PROBLEM DETAILS » Reproduce the listing below verbatim, from its first line through the line containing "horizontal-scroll-thumb is located", both included.

INPUT RECORDS »
■ ■ ■
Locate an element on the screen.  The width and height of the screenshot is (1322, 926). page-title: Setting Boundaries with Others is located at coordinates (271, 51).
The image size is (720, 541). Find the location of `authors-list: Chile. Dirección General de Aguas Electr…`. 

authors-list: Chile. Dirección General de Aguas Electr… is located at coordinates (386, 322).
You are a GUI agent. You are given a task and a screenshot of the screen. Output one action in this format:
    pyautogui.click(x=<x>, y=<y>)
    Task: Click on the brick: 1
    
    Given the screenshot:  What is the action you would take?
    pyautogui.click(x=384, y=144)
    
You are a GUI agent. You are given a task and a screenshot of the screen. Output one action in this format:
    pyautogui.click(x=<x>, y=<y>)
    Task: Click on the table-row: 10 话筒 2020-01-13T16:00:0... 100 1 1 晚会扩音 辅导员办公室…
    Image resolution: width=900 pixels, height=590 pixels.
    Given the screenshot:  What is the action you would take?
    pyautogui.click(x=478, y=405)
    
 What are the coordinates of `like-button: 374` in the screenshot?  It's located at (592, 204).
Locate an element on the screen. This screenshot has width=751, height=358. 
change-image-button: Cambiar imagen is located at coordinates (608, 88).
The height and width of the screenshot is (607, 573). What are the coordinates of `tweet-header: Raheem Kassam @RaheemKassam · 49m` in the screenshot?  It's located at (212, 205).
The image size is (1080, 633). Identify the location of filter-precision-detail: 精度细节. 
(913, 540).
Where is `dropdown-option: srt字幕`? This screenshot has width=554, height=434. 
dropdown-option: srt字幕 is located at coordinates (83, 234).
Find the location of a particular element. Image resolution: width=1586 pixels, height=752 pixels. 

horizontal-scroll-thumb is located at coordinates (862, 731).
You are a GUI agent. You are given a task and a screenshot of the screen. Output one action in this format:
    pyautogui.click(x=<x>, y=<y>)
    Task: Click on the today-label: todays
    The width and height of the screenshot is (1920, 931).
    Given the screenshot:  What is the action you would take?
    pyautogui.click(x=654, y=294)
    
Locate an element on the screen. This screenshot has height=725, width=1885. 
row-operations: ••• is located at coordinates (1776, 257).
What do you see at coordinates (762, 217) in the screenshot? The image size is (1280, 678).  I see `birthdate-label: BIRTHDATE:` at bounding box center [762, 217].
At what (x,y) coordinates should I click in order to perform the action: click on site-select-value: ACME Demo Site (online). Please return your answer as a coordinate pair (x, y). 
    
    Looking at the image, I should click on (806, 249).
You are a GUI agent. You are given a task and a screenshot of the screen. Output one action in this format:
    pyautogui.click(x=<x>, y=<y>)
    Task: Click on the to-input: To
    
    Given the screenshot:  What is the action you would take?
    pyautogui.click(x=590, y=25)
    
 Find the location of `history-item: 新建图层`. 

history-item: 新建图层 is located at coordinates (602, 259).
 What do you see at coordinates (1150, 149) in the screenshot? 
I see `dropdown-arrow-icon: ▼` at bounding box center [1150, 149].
■ ■ ■
TASK ANSWER »
Locate an element on the screen.  The width and height of the screenshot is (1322, 926). page-title: Setting Boundaries with Others is located at coordinates (271, 51).
The image size is (720, 541). Find the location of `authors-list: Chile. Dirección General de Aguas Electr…`. 

authors-list: Chile. Dirección General de Aguas Electr… is located at coordinates (386, 322).
You are a GUI agent. You are given a task and a screenshot of the screen. Output one action in this format:
    pyautogui.click(x=<x>, y=<y>)
    Task: Click on the brick: 1
    
    Given the screenshot:  What is the action you would take?
    pyautogui.click(x=384, y=144)
    
You are a GUI agent. You are given a task and a screenshot of the screen. Output one action in this format:
    pyautogui.click(x=<x>, y=<y>)
    Task: Click on the table-row: 10 话筒 2020-01-13T16:00:0... 100 1 1 晚会扩音 辅导员办公室…
    Image resolution: width=900 pixels, height=590 pixels.
    Given the screenshot:  What is the action you would take?
    pyautogui.click(x=478, y=405)
    
 What are the coordinates of `like-button: 374` in the screenshot?  It's located at (592, 204).
Locate an element on the screen. This screenshot has width=751, height=358. 
change-image-button: Cambiar imagen is located at coordinates (608, 88).
The height and width of the screenshot is (607, 573). What are the coordinates of `tweet-header: Raheem Kassam @RaheemKassam · 49m` in the screenshot?  It's located at (212, 205).
The image size is (1080, 633). Identify the location of filter-precision-detail: 精度细节. 
(913, 540).
Where is `dropdown-option: srt字幕`? This screenshot has width=554, height=434. 
dropdown-option: srt字幕 is located at coordinates (83, 234).
Find the location of a particular element. Image resolution: width=1586 pixels, height=752 pixels. 

horizontal-scroll-thumb is located at coordinates (862, 731).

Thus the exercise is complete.